Такое привелось мне повидать в самом начале 1964 года в доме Сарьяна в Ереване. Стряхнув с обуви липкий снег, я поднялся по узкой деревянной лесенке в комнату с высоким потолком.
И зимы как не бывало — все светилось, играло, словно в солнечных лучах. Ярче всего горели в круглой корзине огромные красно-желтые, зеленые и синие плоды. Старый мастер создавал их с увлечением, с удовольствием почти гурманским.
Художник встал, посмотрел на свое полотно.

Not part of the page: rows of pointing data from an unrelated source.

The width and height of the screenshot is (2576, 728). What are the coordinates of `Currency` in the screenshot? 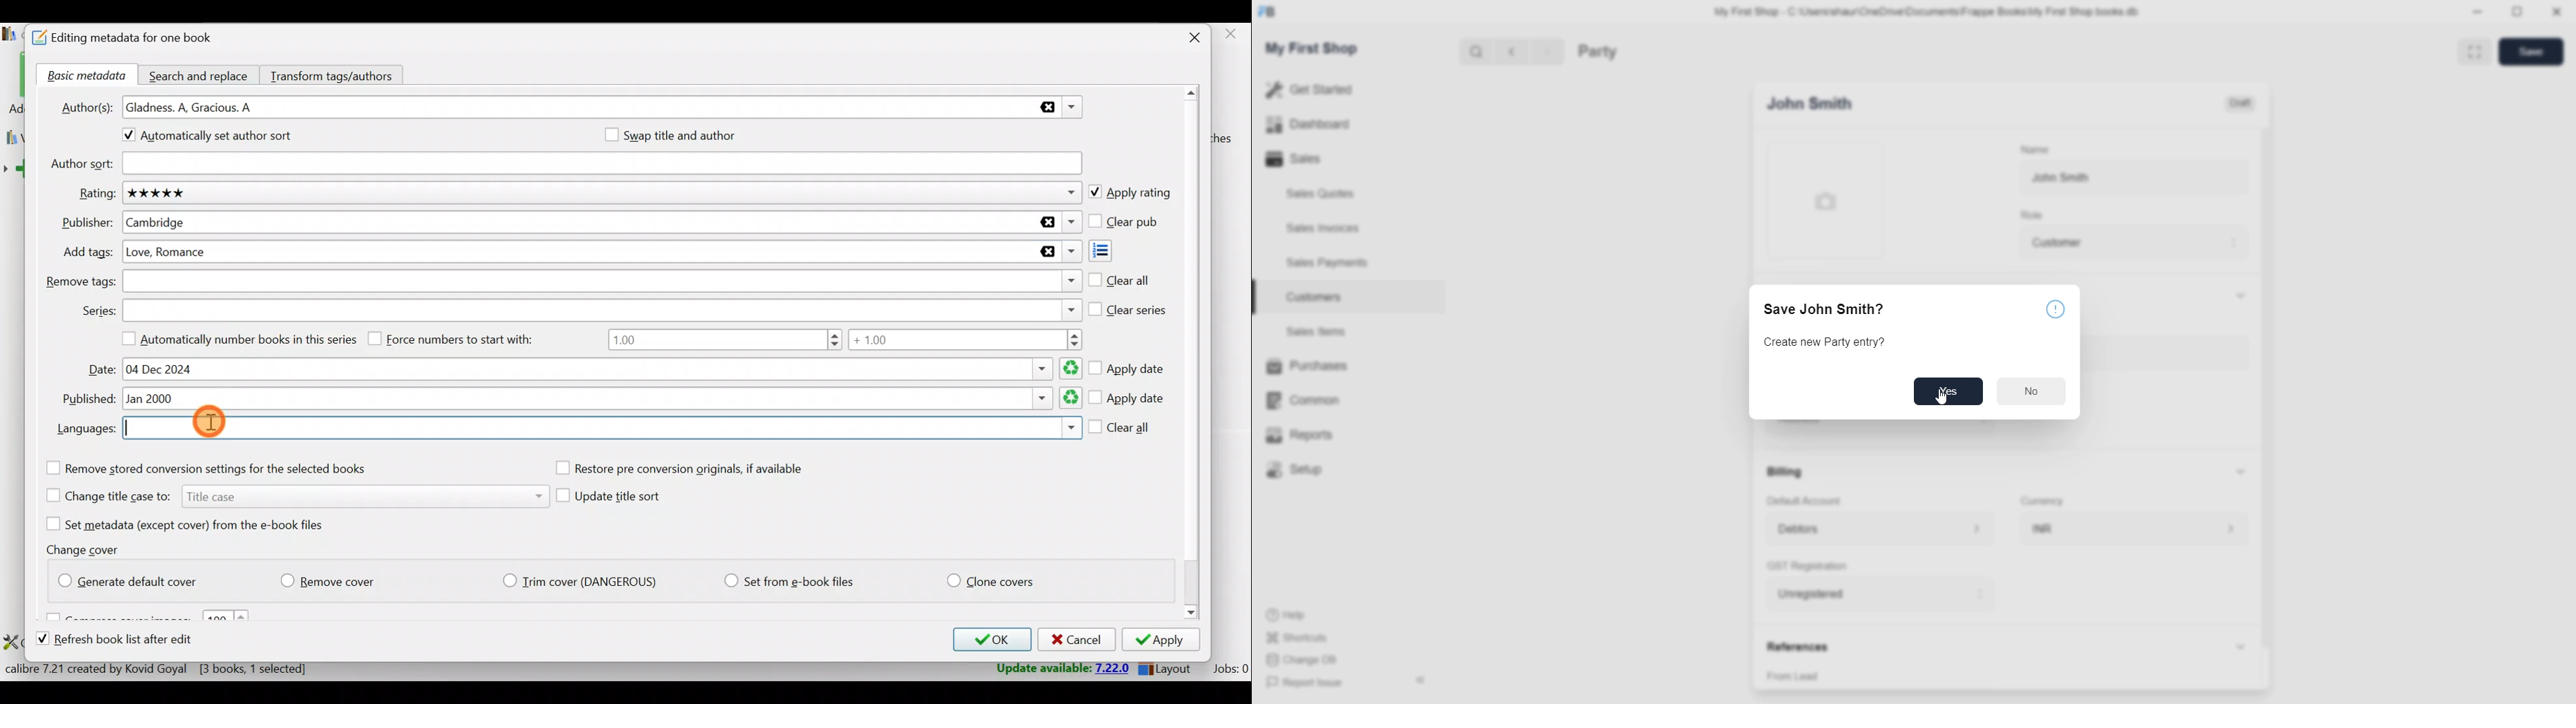 It's located at (2046, 502).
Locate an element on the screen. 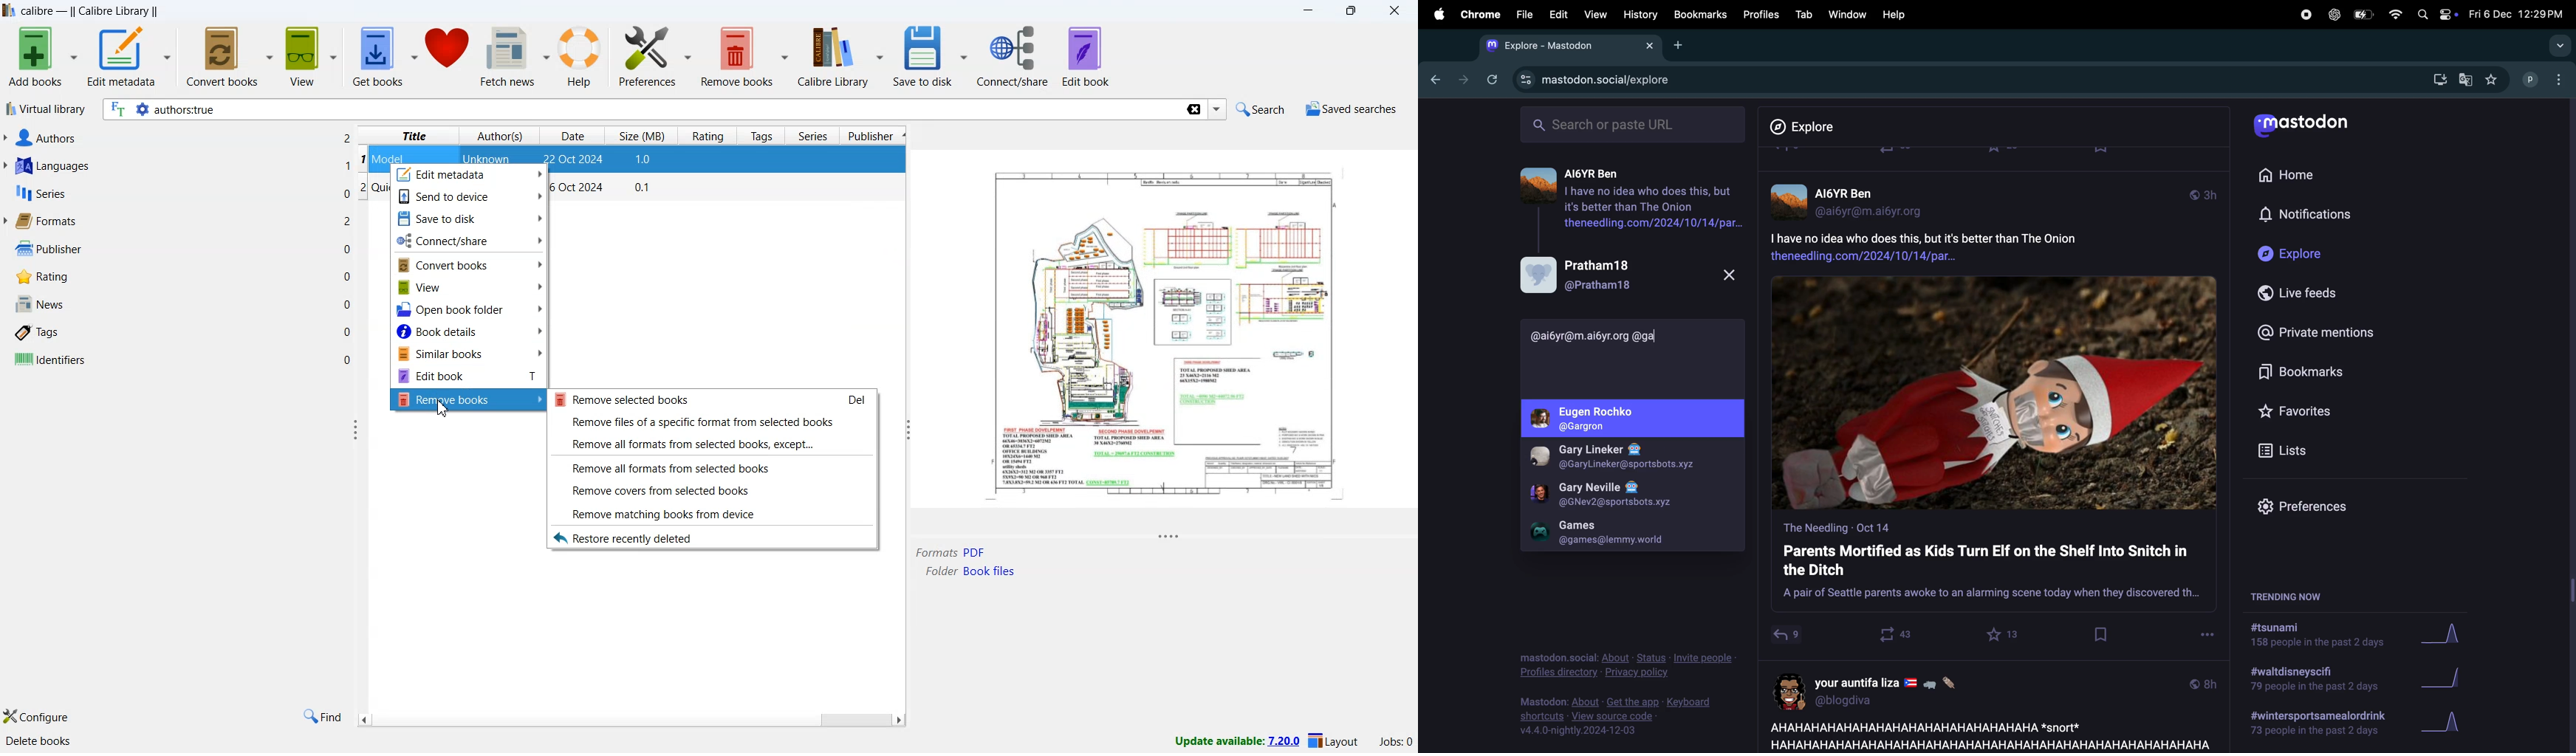  publisher is located at coordinates (46, 249).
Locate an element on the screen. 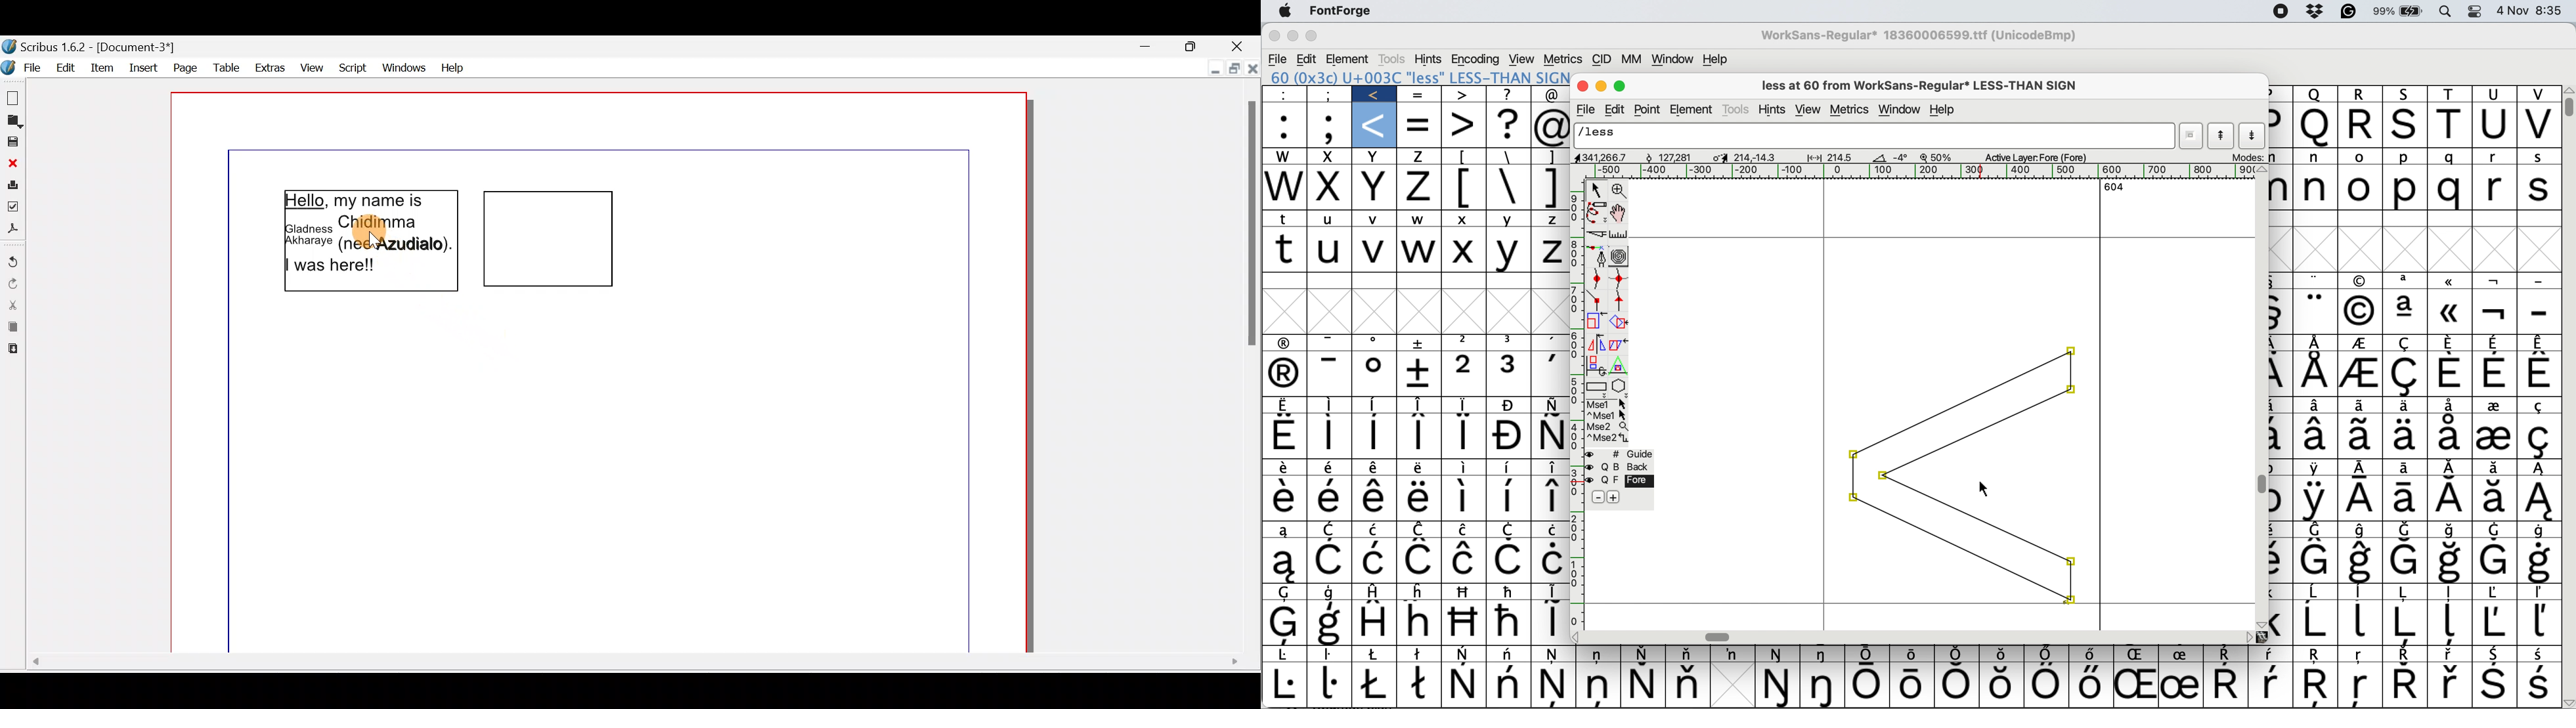 Image resolution: width=2576 pixels, height=728 pixels. Symbol is located at coordinates (1461, 499).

Потом подошел к заиндевевшему окну, подержал теплую руку на тонкой ледяной корочке — сад открылся сквозь маленькое отверстие; сад, лежащий в тишине белых сугробов. А в комнате — неистовая летняя жизнь...
Я спросил художника, почему это зимой ему захотелось нарисовать плоды.
— Вам нравится? — ответил он вопросом на вопрос.
— Очень!
— Вот и хорошо. Весь год, значит, будут у нас красивые плоды.
Помолчав, добавил:
— Красота всегда нужна людям.
— Сколько времени ушло у вас на этот натюрморт?
— Как вам сказать — и мало и много: три часа и еще... восемьдесят три года, — ответил художник.